"""

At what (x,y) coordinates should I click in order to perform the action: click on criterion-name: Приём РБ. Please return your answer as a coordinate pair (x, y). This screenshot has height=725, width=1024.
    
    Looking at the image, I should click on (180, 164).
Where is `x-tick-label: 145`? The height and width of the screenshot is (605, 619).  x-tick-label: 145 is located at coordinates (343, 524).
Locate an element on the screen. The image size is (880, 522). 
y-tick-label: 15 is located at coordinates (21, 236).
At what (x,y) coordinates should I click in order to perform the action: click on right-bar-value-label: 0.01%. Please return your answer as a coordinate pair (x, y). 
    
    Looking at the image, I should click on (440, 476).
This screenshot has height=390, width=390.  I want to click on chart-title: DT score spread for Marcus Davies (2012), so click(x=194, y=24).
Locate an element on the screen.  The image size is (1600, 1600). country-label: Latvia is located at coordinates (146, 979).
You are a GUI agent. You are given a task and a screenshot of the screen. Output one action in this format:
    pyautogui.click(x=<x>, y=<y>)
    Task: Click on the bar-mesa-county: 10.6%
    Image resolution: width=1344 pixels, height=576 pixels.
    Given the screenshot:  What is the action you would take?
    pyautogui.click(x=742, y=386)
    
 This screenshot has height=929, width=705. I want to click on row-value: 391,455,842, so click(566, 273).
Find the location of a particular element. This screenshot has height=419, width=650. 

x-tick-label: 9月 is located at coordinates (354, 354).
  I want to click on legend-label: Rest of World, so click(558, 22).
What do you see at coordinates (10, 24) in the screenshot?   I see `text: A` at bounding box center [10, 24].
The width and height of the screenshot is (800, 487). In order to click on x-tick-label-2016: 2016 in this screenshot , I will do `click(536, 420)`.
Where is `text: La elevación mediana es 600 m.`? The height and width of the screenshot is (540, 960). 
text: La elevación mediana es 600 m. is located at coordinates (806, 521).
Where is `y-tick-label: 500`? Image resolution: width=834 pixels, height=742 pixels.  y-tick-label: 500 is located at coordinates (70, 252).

"""

ASSIGNED TASK:
Put the lines from the start of the records through the line containing "coordinates (343, 524)." into a Markdown table with the columns Row and Line, skipping any blank lines.

ANSWER SPACE:
| Row | Line |
|---|---|
| 1 | At what (x,y) coordinates should I click in order to perform the action: click on criterion-name: Приём РБ. Please return your answer as a coordinate pair (x, y). This screenshot has height=725, width=1024. |
| 2 |     Looking at the image, I should click on (180, 164). |
| 3 | Where is `x-tick-label: 145`? The height and width of the screenshot is (605, 619).  x-tick-label: 145 is located at coordinates (343, 524). |